Derrière la panne de cloudflare, l'inquiétante concentration des services numériques

RISKINTEL & RISK SUMMIT

La récente panne de cloudflare doit impérativement amener l'Europe à renforcer sa souveraineté numérique face aux géants du cloud américains, dans un contexte géopolitique changeant.

Amazon, Microsoft et Google captent aujourd’hui près de 70 % du marché cloud européen, là où les acteurs européens n’en détiennent que 15%, et que leurs parts de marché baissent depuis 2017. C’est une érosion de la souveraineté numérique européenne qui doit susciter une prise de conscience, et une action politique forte, car les enjeux sont vitaux.

La récente panne de cloudflare a mis hors-ligne des millions de sites internets pendant plusieurs heures. Cloudflare est en effet un acteur majeur du net qui concentre 15 à 20% du trafic mondial en tant que Content Delivery Network (CDN), un type de prestataire numérique qui permet d’accélérer l’accès aux sites grâce à un réseau mondial de serveurs de proximité.

Pour les Français, dont le temps d’écran est en hausse continuelle, quatre heures d’attente ont produit une frustration évidente et visible qui a inondé les réseaux sociaux. Pour de nombreuses entreprises, le manque à gagner est majeur. En octobre, c’était AWS puis Microsoft Azure… autant d'alertes qui montrent notre dépendance numérique croissante à un faible nombre d'acteurs. Or cette concentration et leur extranéité posent un réel problème d’indépendance à l’Europe..

Car l’instrumentalisation de la position de faiblesse européenne dans les bouleversements géopolitiques à venir n’est pas un scénario de fiction. De nombreuses directions numériques de grandes entreprises l’anticipent dans leurs plans de résilience. Le cloud n’a en effet de nuage que le nom : il s’agit bien, aujourd’hui, de la réalité tangible, palpable, du continent.

La sécurité nationale est en jeu

Car, depuis la première élection de Donald Trump en 2016, il n’aura échappé à personne que les Etats-Unis se désengagent, voire s’opposent, au vieux continent, laissé en proie notamment à une Russie expansionniste et belliqueuse. L’augmentation des budgets de défense dans les 27 témoigne de ce revirement géopolitique, et c’est sans compter les récentes exhortations à se préparer à “perdre nos enfants à la guerre”. 

Pire encore, la position du président américain lors de son second mandat est teintée, a minima, d’une forme d’affection pour Vladimir Poutine, qui laisse présager du pire.

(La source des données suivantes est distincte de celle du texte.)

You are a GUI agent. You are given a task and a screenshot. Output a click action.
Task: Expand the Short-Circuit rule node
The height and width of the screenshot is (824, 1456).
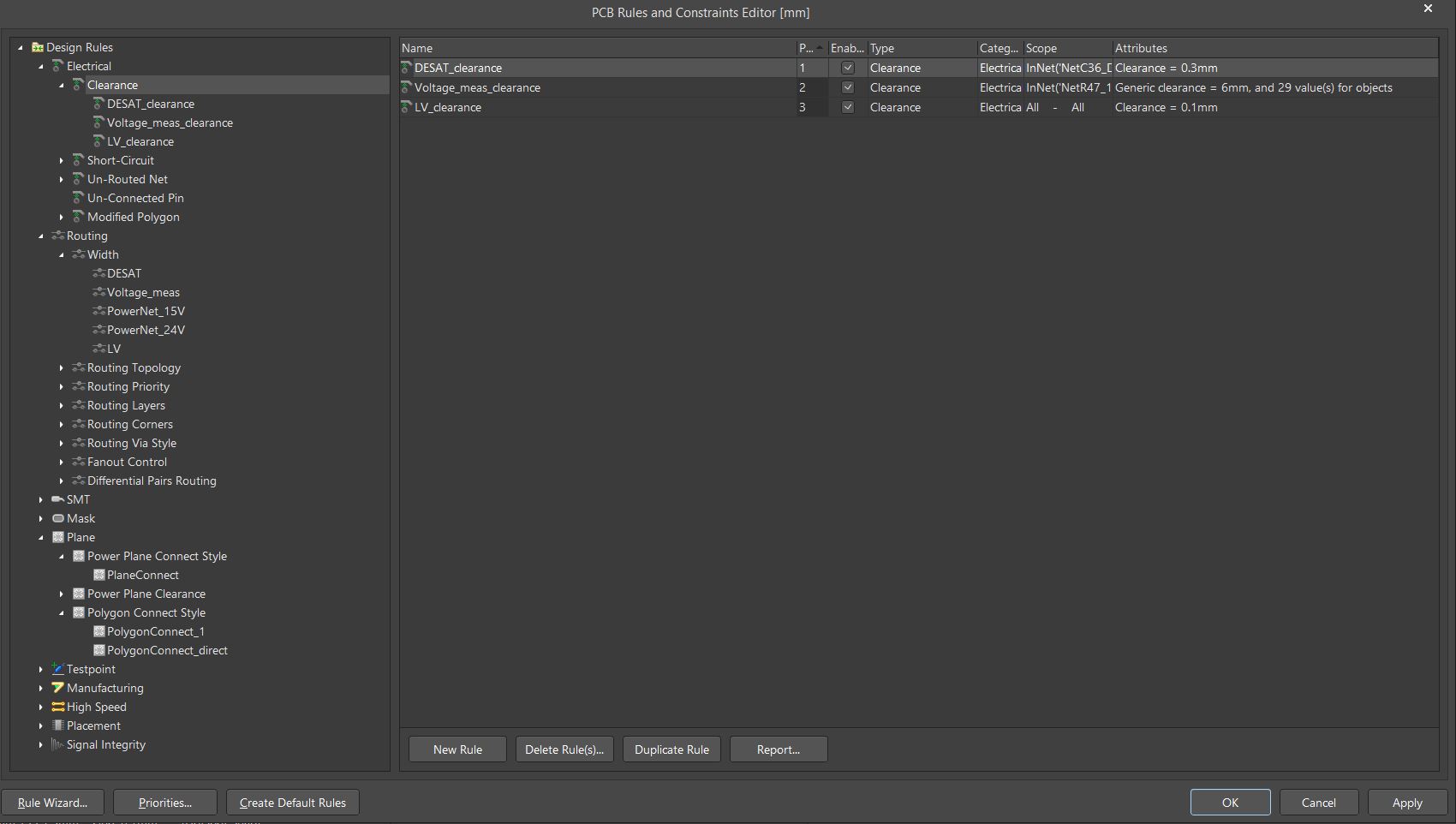pyautogui.click(x=62, y=161)
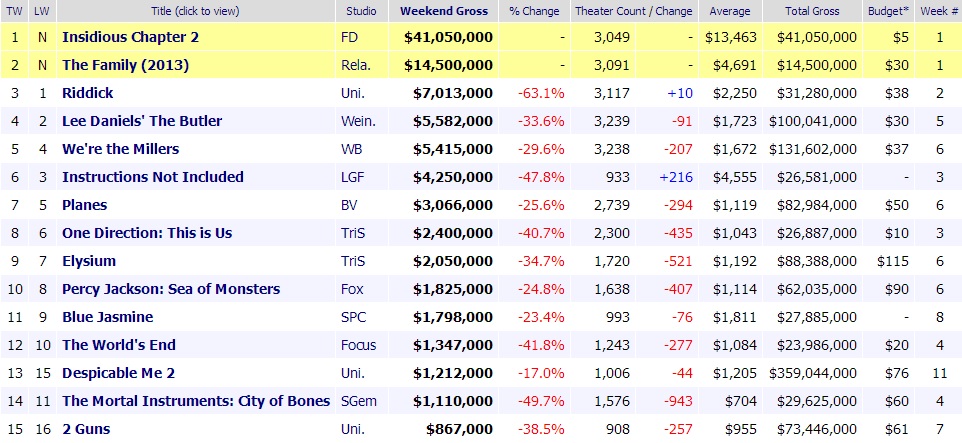Open Percy Jackson: Sea of Monsters

click(x=171, y=289)
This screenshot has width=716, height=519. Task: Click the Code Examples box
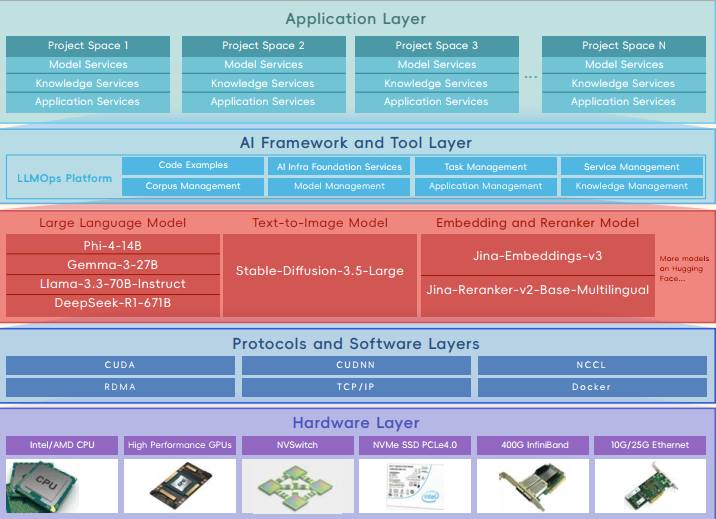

Dans un contexte comme celui-ci, où la guerre est devenue hautement dépendante des infrastructures technologiques, l’Europe peut-elle se permettre de se reposer sur celles d’un allié qui n’en est plus vraiment un ? Car ce sont bien les Big Tech américaines qui contrôlent les vannes de ce réseau dont tout dépend aujourd’hui. Ces mêmes entreprises pourraient, en cas de tension, être forcées de les couper sous pression du Gouvernement américain, laissant un continent entier dans le noir.

Il est urgent de reprendre le contrôle

L’Europe doit cesser d’être naïve et de dépendre de fournisseurs étrangers pour ses infrastructures critiques. Quelles sont nos alternatives à l’instant T si demain tous les services numériques américains étaient coupés ? Il n’en existe malheureusement pas. 

Ce scénario de type “Cigne Noir” ne manquait pas il y a quelques années de faire glousser dans l’écosystème numérique. Aujourd’hui, il inquiète, on l’anticipe et on s’y prépare…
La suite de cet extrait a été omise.